PRIEST RIVER, Idaho (AP) - Someone once told teacher Chris Naccarato he’d never get an astronaut to visit his students at Priest River Elementary School.

He didn’t get one. He got more than 20 astronauts - and one cosmonaut - to travel to the small town west of Sandpoint in his 25 years of teaching there. Scott Carpenter, Richard Gordon, Jerry Ross and moonwalker Charlie Duke are among the NASA veterans who accepted his invitation.

“It’s been an amazing adventure, you know. It’s been incredible,” Naccarato, whose lifelong zeal for space exploration is infectious, told The Spokesman-Review (https://bit.ly/256aEpq ). “To think all that has happened right here in Priest River, Idaho.”

The latest guests of honor were at the school Thursday for what has become an annual highlight - capped by model rocket launches over the ball field - for Naccarato’s fifth-grade class and the entire school.

Dorothy Metcalf-Lindenburger, a Seattle teacher who flew to the International Space Station as a mission specialist in 2010, was there. So was David Marquart, a retired Boise teacher who was one of 10 educators NASA named as finalists for the 1986 Challenger shuttle launch that ended in catastrophe. And making his ninth appearance was Sandpoint resident John Phillips, who logged 203 days in space in three flights.

Each year Naccarato uses a Mission Control theme to teach his students about teamwork, responsibility and interpersonal skills. The 25 kids in his NACA program - the National Astronauts in the Classroom Association - take it seriously.
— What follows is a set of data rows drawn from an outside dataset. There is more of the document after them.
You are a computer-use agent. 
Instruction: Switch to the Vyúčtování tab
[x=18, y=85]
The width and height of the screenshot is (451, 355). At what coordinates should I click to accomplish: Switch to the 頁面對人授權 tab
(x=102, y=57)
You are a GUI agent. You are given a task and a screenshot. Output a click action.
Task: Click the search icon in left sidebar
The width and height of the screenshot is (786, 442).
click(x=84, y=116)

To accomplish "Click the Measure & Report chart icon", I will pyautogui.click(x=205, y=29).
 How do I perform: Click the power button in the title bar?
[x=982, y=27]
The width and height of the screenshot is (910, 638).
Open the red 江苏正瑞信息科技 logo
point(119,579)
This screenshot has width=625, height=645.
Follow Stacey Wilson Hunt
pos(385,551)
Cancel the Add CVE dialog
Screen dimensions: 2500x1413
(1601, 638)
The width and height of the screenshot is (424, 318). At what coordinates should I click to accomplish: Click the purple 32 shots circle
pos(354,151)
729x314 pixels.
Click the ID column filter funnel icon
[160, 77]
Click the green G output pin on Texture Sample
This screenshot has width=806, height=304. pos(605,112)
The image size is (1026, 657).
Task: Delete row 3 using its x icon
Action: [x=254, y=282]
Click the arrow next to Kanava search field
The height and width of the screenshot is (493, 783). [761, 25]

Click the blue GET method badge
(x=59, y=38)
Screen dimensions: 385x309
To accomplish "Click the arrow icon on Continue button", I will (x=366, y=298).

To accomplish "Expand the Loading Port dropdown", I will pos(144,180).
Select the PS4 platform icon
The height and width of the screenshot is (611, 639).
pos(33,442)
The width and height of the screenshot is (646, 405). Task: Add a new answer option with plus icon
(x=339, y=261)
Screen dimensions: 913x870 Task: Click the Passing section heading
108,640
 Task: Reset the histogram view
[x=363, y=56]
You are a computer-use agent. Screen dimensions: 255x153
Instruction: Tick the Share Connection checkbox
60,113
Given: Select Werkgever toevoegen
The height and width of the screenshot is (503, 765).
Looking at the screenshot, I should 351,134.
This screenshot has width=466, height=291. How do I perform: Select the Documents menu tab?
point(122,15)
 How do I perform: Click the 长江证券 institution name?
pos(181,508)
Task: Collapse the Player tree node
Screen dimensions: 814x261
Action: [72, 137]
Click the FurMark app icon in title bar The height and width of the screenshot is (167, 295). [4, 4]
Dressed in matching black cargo pants, gray polo shirts and black caps, they marched into the classroom with military precision, sat still on the floor and asked the guest speakers questions they scrawled on index cards.

Did you ever chew bubble gum in space? Do you read books in space? Can you get good Internet up there?

One student asked about their least favorite part of the space program. “Sitting in meetings,” Metcalf-Lindenburger replied.

She also advised the class, “It’s going to be very important for you to remain curious for the rest of your life. Curiosity is probably what got all of us the jobs that we have.”

Naccarato reminisced about the years of astronaut visits and what inspired his love of the subject. His passion is evident on every wall of the classroom, a shrine to the cosmos and manned spaceflight, plastered with planet posters, star charts and signed portraits of John Glenn, Chuck Yeager and other heroes of his.

He showed photos of his childhood space toys and said he probably drank more Tang than any other kid.

Naccarato originally booked former astronaut Barbara Morgan, a teacher in McCall, Idaho, to visit this year, but she wasn’t able to make it. But Morgan sent a couple of signed portraits as well as a packet of cinnamon basil seeds that had flown in space - a horticulture project for the students to take on.

Previous NACA students have their names on a Mars rover, and the program logo appears on a probe deep in the solar system’s asteroid belt and also has flown on the International Space Station.

One year the students exchanged emails with astronaut Steve Swanson during his six-month space mission, and Swanson sent back a captivating photo he made of the northern Panhandle’s lakes and mountains.

“It’s an honor and a privilege to work with kids like this all year,” Naccarato said Thursday.

The group then went outside, where the students embraced roles they rehearsed for months, dashing across the baseball diamond to prepare several rocket launches from the pitcher’s mound. Their teacher ran through a series of checks over walkie-talkies, and each team responded, “Go flight!”

Metcalf-Lindenburger, Marquart and Phillips took turns launching the rockets, and students from other classes cheered the whoosh of the rockets and the parachute glides back to ground.

Addisen Kingery, 11, served as an Electrical Generation and Illumination officer for the launches.

“It’s super fun, and I’m glad we got to do this, because we worked super hard,” Kingery said.

She added that Naccarato teaches them other subjects as well. “People think he’s all about space, but he’s not.”

Except on this day.

To mark the 25th year of his program, Naccarato chose the words of the late Alan Shepard Jr., the first American to travel into space, from when the astronaut landed on the moon in 1971:

“It’s been a long way, but we’re here.”